A Guiana Francesa é o caso mais singular desta costa. Situa-se na América do Sul continental, mas não é um país. É parte integrante da França, um departamento ultramarino, o que a torna parte da União Europeia, utilizando o euro, sendo os seus habitantes cidadãos franceses.
É a terceira das três Guianas, a francesa, a leste do Suriname holandês e da Guiana britânica. Tal como estas, está voltada para o Oceano Atlântico, e não para o Mar das Caraíbas, sendo caribenha pela sua cultura e história, mais do que pela sua costa.
A maior parte do território é constituída por floresta tropical sobre o Escudo das Guianas, ocupando mais de noventa por cento da área. Por ser francesa, esta é a única parte da Amazónia que se encontra dentro da União Europeia.

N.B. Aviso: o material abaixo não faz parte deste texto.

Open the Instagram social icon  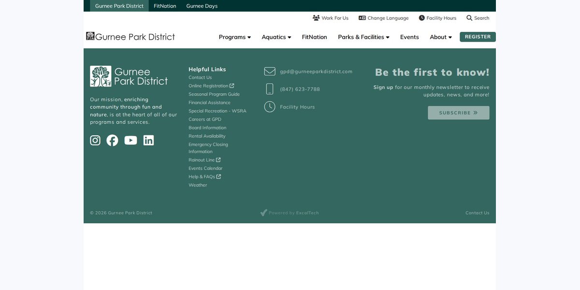(x=95, y=140)
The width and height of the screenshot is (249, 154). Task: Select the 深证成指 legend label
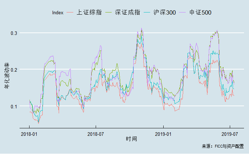point(127,12)
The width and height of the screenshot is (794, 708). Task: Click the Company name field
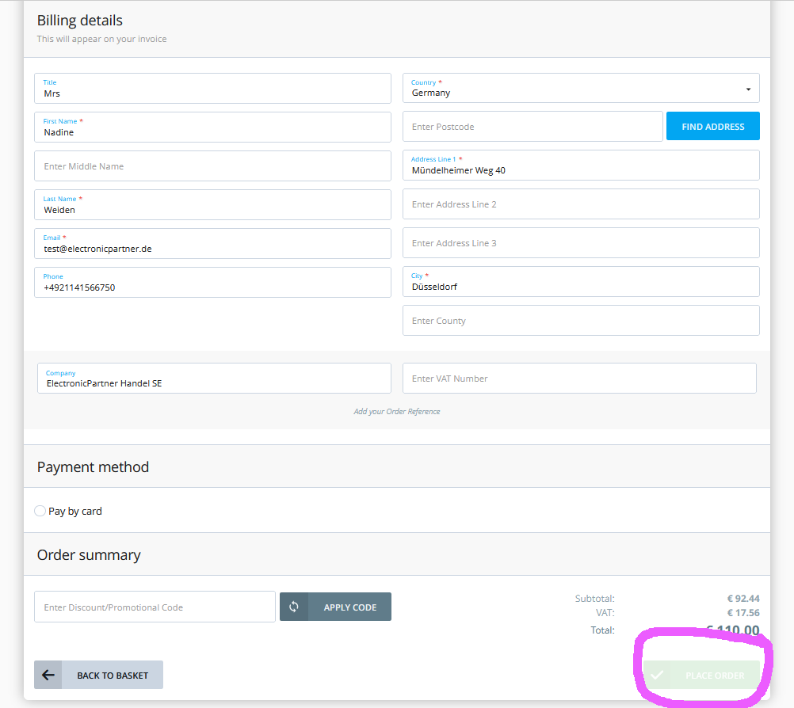coord(214,379)
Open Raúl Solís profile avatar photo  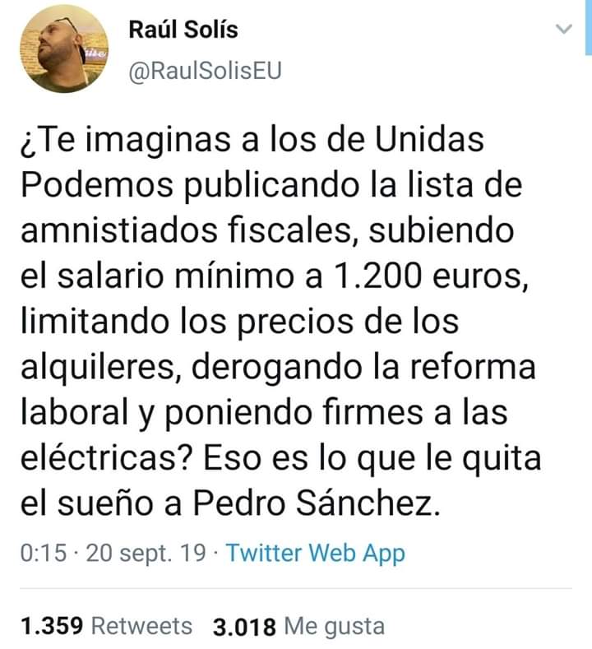tap(64, 49)
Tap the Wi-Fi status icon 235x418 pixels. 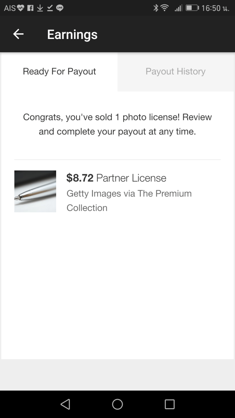pyautogui.click(x=165, y=8)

Esse interior pertence ao continente, não às Caraíbas.
A sua costa possui dois elementos que o resto do litoral não apresenta. Em Kourou encontra-se o Centro Espacial da Europa, de onde a Agência Espacial Europeia lança os seus foguetões desde 1968, localizados aqui porque a proximidade com o equador confere ao lançamento um impulso adicional devido à rotação da Terra. Ao largo da mesma costa situam-se as Ilhas da Salvação, sendo uma delas a Ilha do Diabo, a colónia penal francesa que albergou prisioneiros até ao século passado.
O seu povo e o seu passado são caribenhos. Os franceses construíram plantações de açúcar na costa e exploraram-nas com africanos escravizados, dando origem a uma cultura crioula francesa semelhante à existente no resto das Caraíbas.
Assim, a Guiana Francesa é caribenha no seu povo e na sua história, francesa na sua política e europeia no mapa. Está voltada para o Atlântico, assenta na Amazónia e pertence à mesma costa de plantações que o resto deste litoral.